■ Stored items

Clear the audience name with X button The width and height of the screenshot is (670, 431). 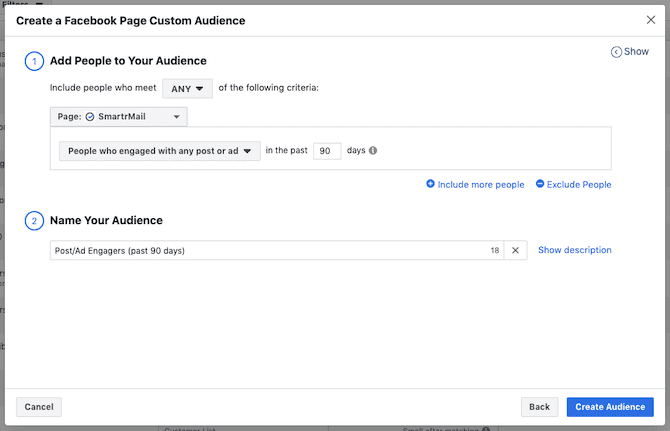[515, 250]
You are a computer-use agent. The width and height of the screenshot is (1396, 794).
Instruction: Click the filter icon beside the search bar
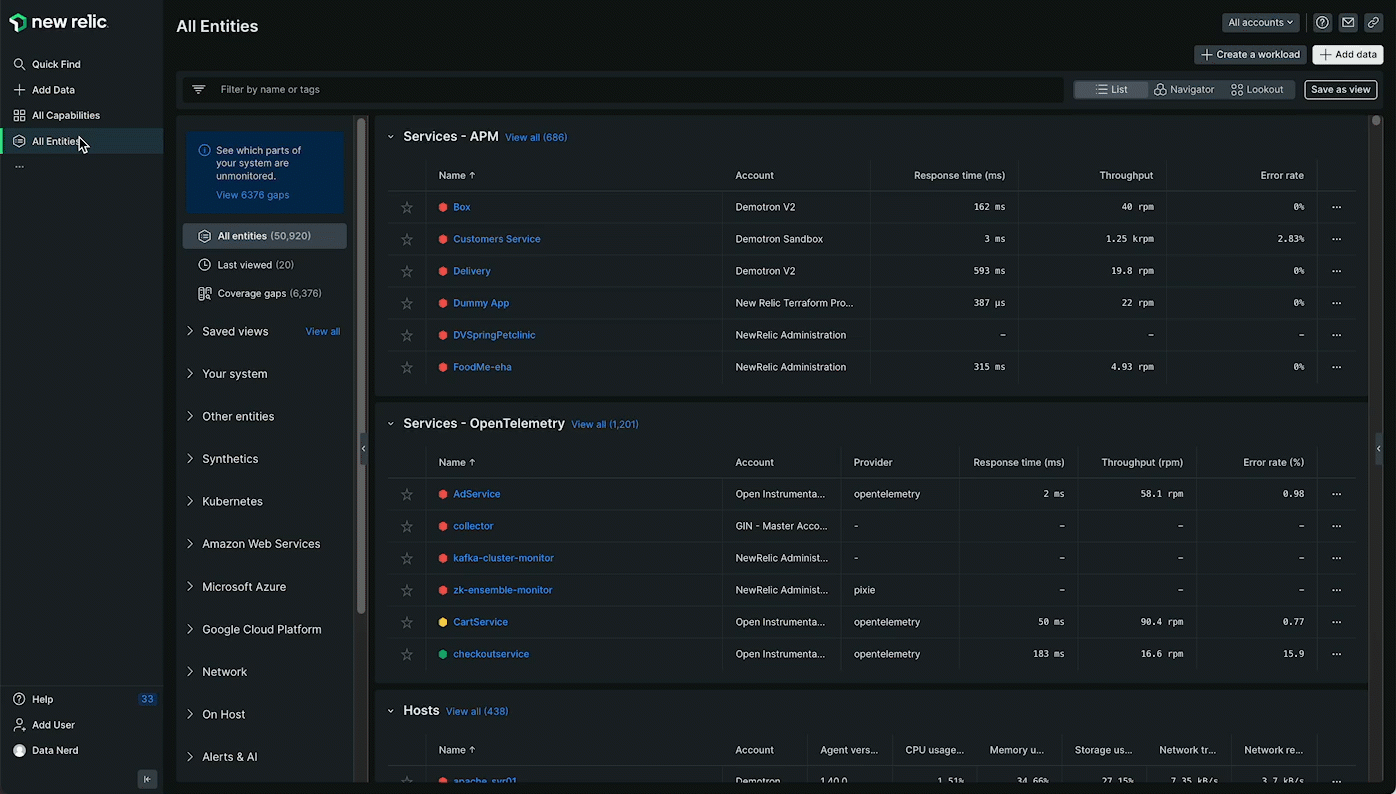[198, 90]
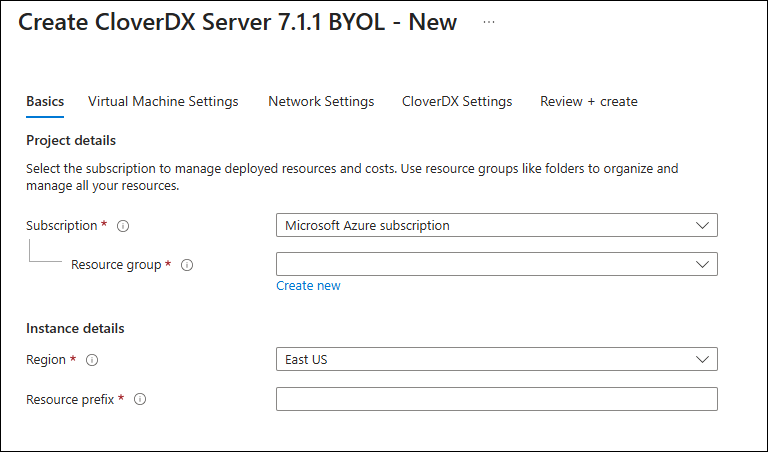The width and height of the screenshot is (768, 452).
Task: Select the Basics tab
Action: coord(45,101)
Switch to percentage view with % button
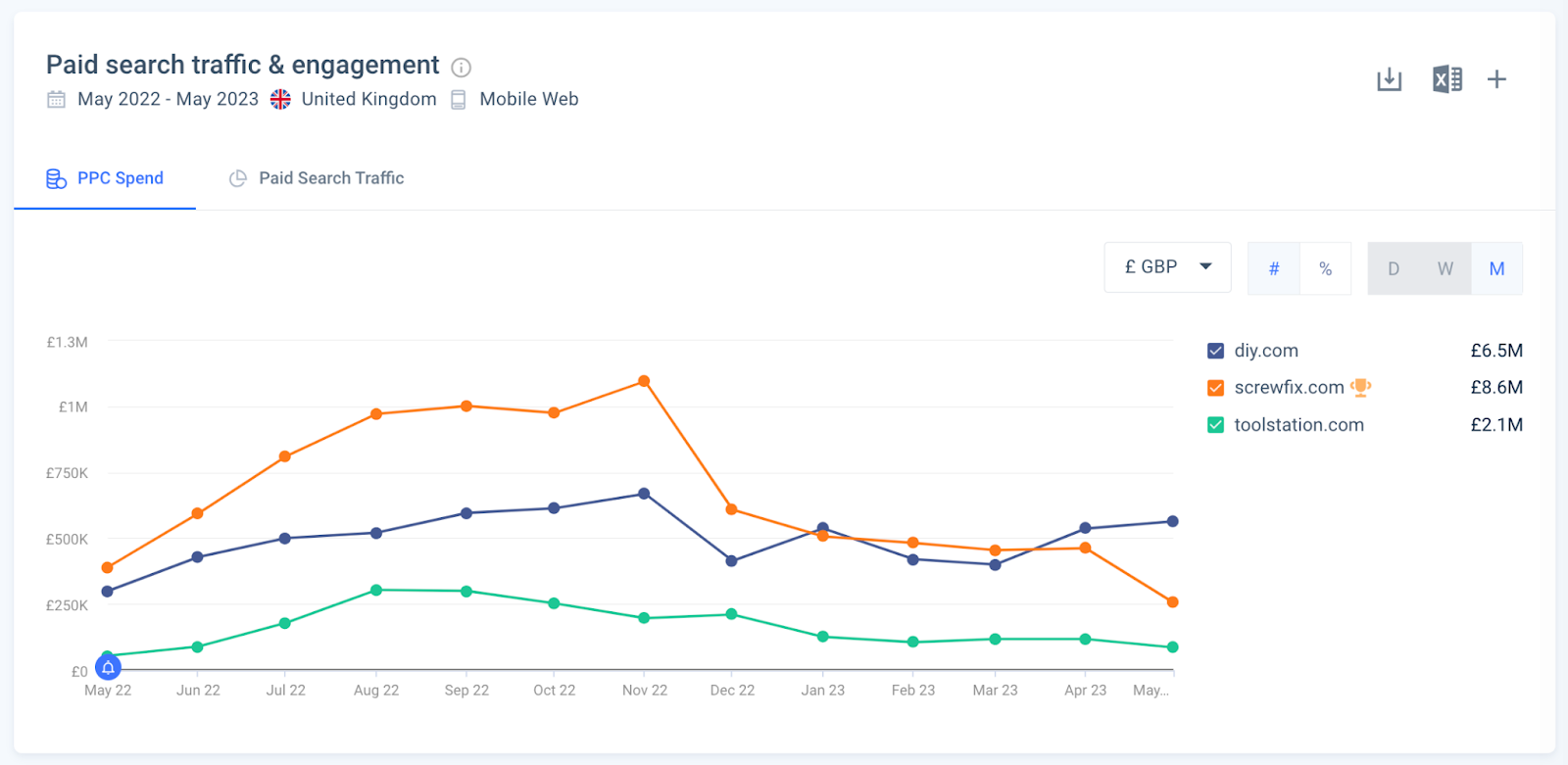The height and width of the screenshot is (765, 1568). (1325, 268)
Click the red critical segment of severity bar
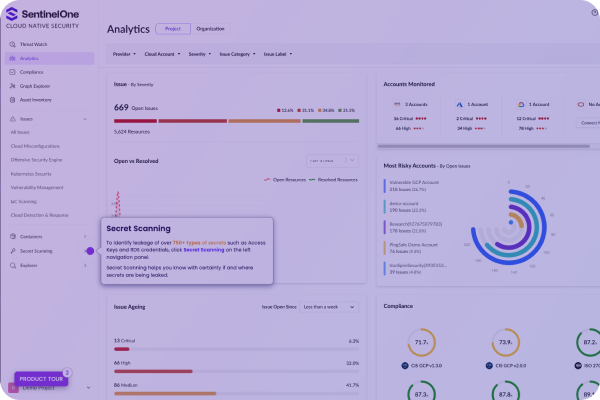 point(156,121)
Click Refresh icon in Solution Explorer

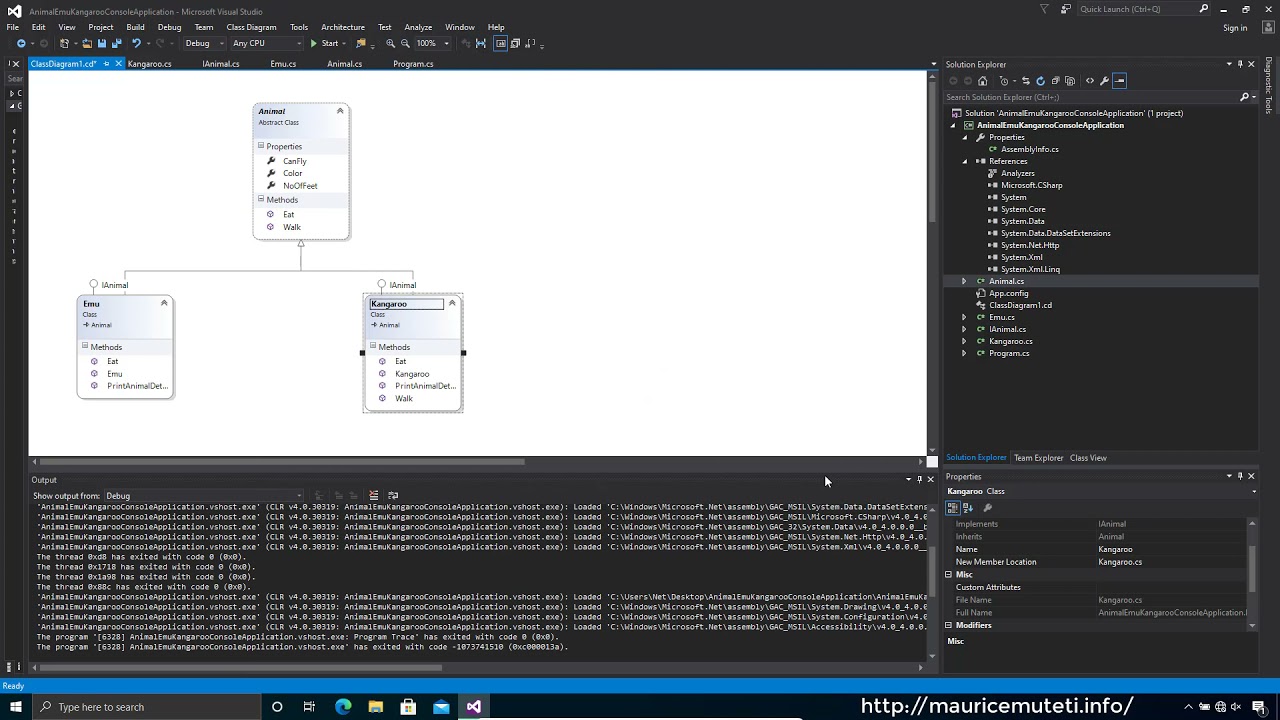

■ Action item
Output exactly the lines from the one containing "Switch to percentage view with % button" through the last line of the records above, both included, leaving out any pictures.

■ Final answer
Switch to percentage view with % button
The height and width of the screenshot is (765, 1568). (1325, 268)
Click the red critical segment of severity bar
 point(156,121)
Click Refresh icon in Solution Explorer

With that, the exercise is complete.